Nicotine Patches - Autism, Alzheimer's and MCI

Following on from my last, rather science-heavy post, in which I became convinced of the possible value of nicotine patches in autism, I found that in the field of Alzheimer’s, their therapeutic value has already been established.

Autism is indeed not Alzheimer’s, but studies on brain samples in both diseases  have shown the same diminished acetylcholine and nicotinic receptor activity.  Also, note that the two Alzheimer’s drugs Donepezil and Galantamine, that are acetylcholinesterase inhibitors, were successfully trialed in autism.  I had proposed that nicotine patches might do the same job and hopefully without the side effects.

Alzheimer’s research is well funded.  You will below how the research is very professional.

 

Paul Newhouse, Clinical Neuroscience Research Unit, Vanderbilt University

Dr Newhouse has already been looking at the effect of nicotine on Alzheimer’s and MCI (Mild Cognitive Impairment) for many years.  Only in 2012 though did he publish his phase 1 clinical trial of nicotine patches in non-smokers with MCI.

"The trial involved 67 non-smokers with MCI, which is considered an intermediate between normal aging and dementia. People with MCI are more likely to develop Alzheimers's disease. 

Half of the patients wore a skin patch that delivered 15 milligrams of nicotine per day; the other half wore a placebo patch. The study was double-blinded, meaning both the patients and the researchers were unaware who was getting the drug.

After six months, patients who wore the nicotine patch regained 46 percent of their age-adjusted "normal performance" on long-term memory tests, whereas patients in the placebo group worsened by 26 percent."

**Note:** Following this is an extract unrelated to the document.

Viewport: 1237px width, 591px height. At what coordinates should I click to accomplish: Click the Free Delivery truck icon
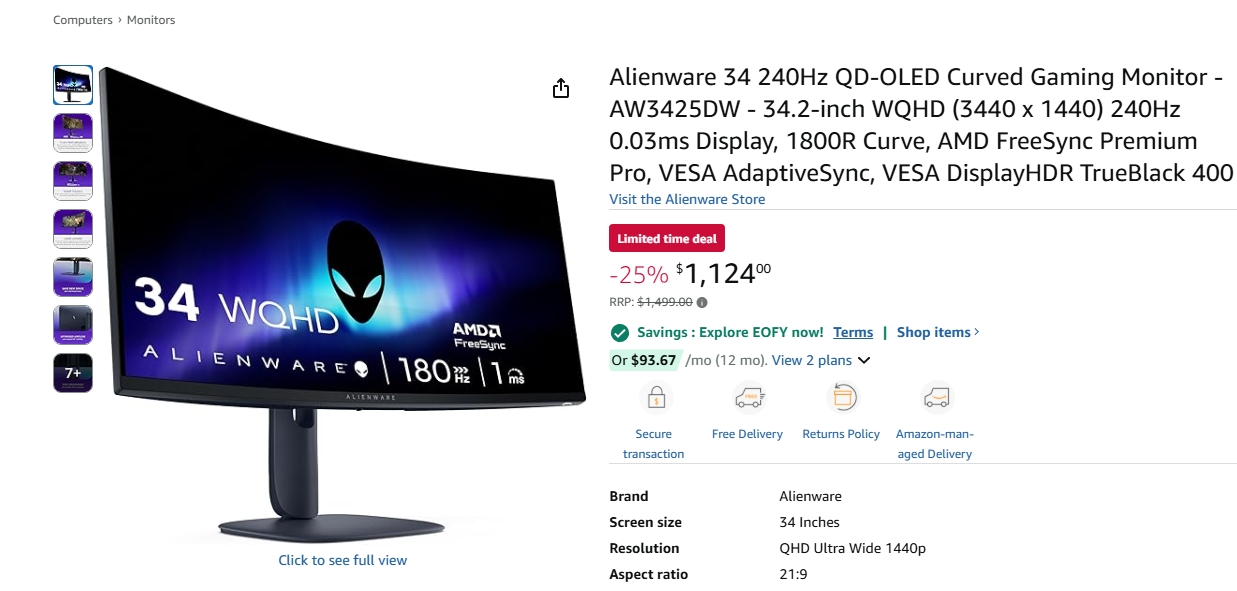[749, 398]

It looks like even he was surprised at just how good the results were.  The improvement was profound and the patches were well tolerated.  Later stage trials will now follow.

Nicotine treatment of mild cognitive impairment

A 6-month double-blind pilot clinical trial

 

Here is the Abstract:- 

Objective: To preliminarily assess the safety and efficacy of transdermal nicotine therapy on cognitive performance and clinical status in subjects with mild cognitive impairment (MCI).

Methods: Nonsmoking subjects with amnestic MCI were randomized to transdermal nicotine (15 mg per day or placebo) for 6 months. Primary outcome variables were attentional improvement assessed with Connors Continuous Performance Test (CPT), clinical improvement as measured by clinical global impression, and safety measures. Secondary measures included computerized cognitive testing and patient and observer ratings.

Results: Of 74 subjects enrolled, 39 were randomized to nicotine and 35 to placebo. 67 subjects completed (34 nicotine, 33 placebo). The primary cognitive outcome measure (CPT) showed a significant nicotine-induced improvement. There was no statistically significant effect on clinician-rated global improvement. The secondary outcome measures showed significant nicotine-associated improvements in attention, memory, and psychomotor speed, and improvements were seen in patient/informant ratings of cognitive impairment. Safety and tolerability for transdermal nicotine were excellent.

Conclusion: This study demonstrated that transdermal nicotine can be safely administered to nonsmoking subjects with MCI over 6 months with improvement in primary and secondary cognitive measures of attention, memory, and mental processing, but not in ratings of clinician-rated global impression. We conclude that this initial study provides evidence for nicotine-induced cognitive improvement in subjects with MCI; however, whether these effects are clinically important will require larger studies.

Classification of evidence: This study provides Class I evidence that 6 months of transdermal nicotine (15 mg/day) improves cognitive test performance, but not clinical global impression of change, in nonsmoking subjects with amnestic MCI.

Here is a link to the full paper

 

Here is a lengthy Power Point presentation of his findings.

 

Conclusion

It is now clear that nicotine patches are effective in people with diminished acetylcholine and nicotinic receptor activity (which includes Alzheimer’s and Autism) and seem well tolerated by non-smokers.  As I pointed out in the last post, only a SMALL dose will work, a large dose will have the opposite effect. Dr Newhouse has actually tested this effect (see his presentation) and makes similar comments.  In the coming years, I am confident he will establish an excellent therapy for MCI and Alzheimer’s.  For Autism, I think it will remain a case of improvisation.  Note that in the trial they started with a low dose and built up to the 15mg patch over 21 days.  This dose was for adults.

Newhouse also suggests that nicotine may work better than the drug alternatives and might make a permanent (beneficial) change in subjects.  This was also suggested by other researchers in my previous post.

The patches can be cut like Sellotape/Scotch tape and they certainly do have an effect.  I know, because I am testing half a 15 mg patch right now.